FALL 2009



Wallace Stevens is known to the contemporary world for his contributions to modern American poetry, with such intellectually complex and imaginatively transformative works as Thirteen Ways of Looking At A Blackbird, Peter Quince At the Clavier, The Idea of Order At Key West and The Emperor of Ice Cream. Born in Reading, Pennsylvania, and closely associated with the city of Hartford, Connecticut, where he led a quiet life as an insurance executive, his name ranks among such contemporaryies as William Carlos Williams, ee cummings and Gertrude Stein as an iconic figure and shaper of mid-twentieth century poetry in America.

Less well known, however, is Stevens' origins in the modernist milieux of early 20th century New York City.

Or the curious fact that his wife Elsa, with whom he had a somewhat chilly relationship by most accounts, was the model for what we now know as the Mercury Dime, which was in circulation from 1915-1945, until today's Roosevelt dime took its place..

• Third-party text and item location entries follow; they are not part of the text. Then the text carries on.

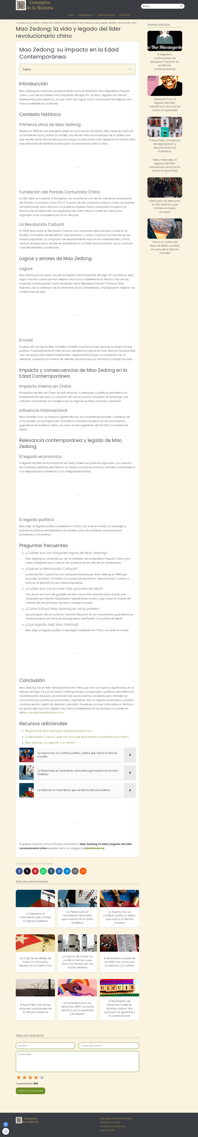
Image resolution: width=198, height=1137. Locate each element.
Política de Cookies (110, 1122)
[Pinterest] (35, 871)
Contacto (124, 15)
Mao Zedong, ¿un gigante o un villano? (50, 742)
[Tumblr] (51, 871)
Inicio (71, 15)
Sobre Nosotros (106, 15)
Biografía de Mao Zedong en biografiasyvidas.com (58, 731)
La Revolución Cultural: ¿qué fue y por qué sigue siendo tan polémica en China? (77, 737)
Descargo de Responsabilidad (116, 1118)
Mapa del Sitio (107, 1130)
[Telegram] (67, 871)
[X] (27, 871)
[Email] (75, 871)
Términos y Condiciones (112, 1126)
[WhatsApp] (43, 871)
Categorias (84, 15)
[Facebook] (19, 871)
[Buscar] (181, 6)
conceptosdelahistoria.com (45, 712)
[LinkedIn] (59, 871)
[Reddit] (83, 871)
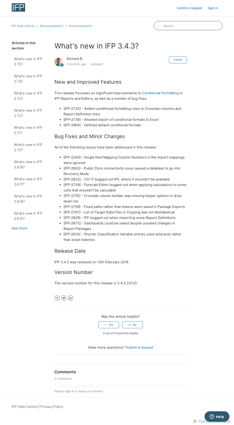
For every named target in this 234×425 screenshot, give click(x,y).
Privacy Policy (51, 406)
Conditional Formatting (160, 93)
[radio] (108, 324)
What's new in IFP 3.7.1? (28, 130)
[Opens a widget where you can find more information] (216, 417)
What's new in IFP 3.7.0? (28, 147)
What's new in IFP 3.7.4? (28, 78)
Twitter (64, 298)
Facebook (57, 298)
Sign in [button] (213, 8)
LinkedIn (70, 298)
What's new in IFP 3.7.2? (28, 113)
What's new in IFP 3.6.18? (28, 164)
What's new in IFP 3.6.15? (28, 216)
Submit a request (189, 8)
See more (19, 228)
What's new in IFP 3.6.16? (28, 199)
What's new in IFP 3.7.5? (28, 61)
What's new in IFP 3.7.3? (28, 96)
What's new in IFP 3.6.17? (28, 181)
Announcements (51, 26)
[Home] (18, 10)
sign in (69, 391)
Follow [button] (178, 59)
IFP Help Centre (23, 26)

First, there's the matter of his relationship to the radical ideas of the pre-1920s New York scene. Biographical accounts note that Stevens, who was a lawyer by training, came to the Big Apple just a year or so after the great "Armory Show." which featured the likes of Marcel Duchamp, and his famous cubist painting Nude Descending A Staircase.

With an interest in the fermentation of the cultural scene in 1915, Stevens fell in with Walter Pach, one of the people who organized the Armory Show -- and through Pach, the famed cultural supporter Walter Arensberg. In fact, the young lawyer was soon ensconced in Chelsea, and meeting with Duchamp and other literary and artistic avante garde figures regularly.

With good French at his disposal, Stevens absorbed the latest modernist aesthetic thinking of the time, including cubism, dadaism and surrealistic writing styles -- and applying them to American themes, as in his poem 'I Place A Jar In Tennessee':

And round it was, upon a hill.
It made the slovenly wilderness
Surround that hill.

All over Minnesota,
Cerise sopranos,
Walking in the snow,
Answer, humming,
The male voice of the wind in the dry leaves
Of the lake-hollows.

Meanwhile, as Stevens' poetic output grew, he had gone back to his home town to court to marry a local girl -- which brings us to the curious tale of Wallace Stevens and the Mercury Dime.

Her name was Elsa -- a woman who he had his eye on for some five years back in Reading, and one of the most beautiful girls in town. The daughter of Howard Irving Kachel, a man who died a mere two years after she was born, Elsa attended high school for a year before going to work in a piano store, where she sold sheet music by playing for the customers.

After their marriage, Stevens brought his young wife to live with him at 441 W 21st St in Manhattan. While he pursued his artistic passions, Elsa became lonely in New York City -- and, by numerous biographical accounts -- disdainful of her husband's poetry, which she called affected and possessing of a mocking tone. In fine psychological literary analytical style, critics allude to Wallace turning to an 'interior paramour,' addressing his increasingly modernist, hybrid form of European Intellectualism with the American Idiom to her.

Meanwhile Elsa spent considerable time back in Reading, traveling, or otherwise away from their New York City home. But she was in Manhattan enough, it seems, to attract the attention of their landlord -- the sculptor Adolph Alexander Weinman, a former student of Saint Gaudens who was commissioned to create a design for the 'Winged Liberty Dime."

Captivated by her beauty and in search of a model for the commission, he chose Elsa.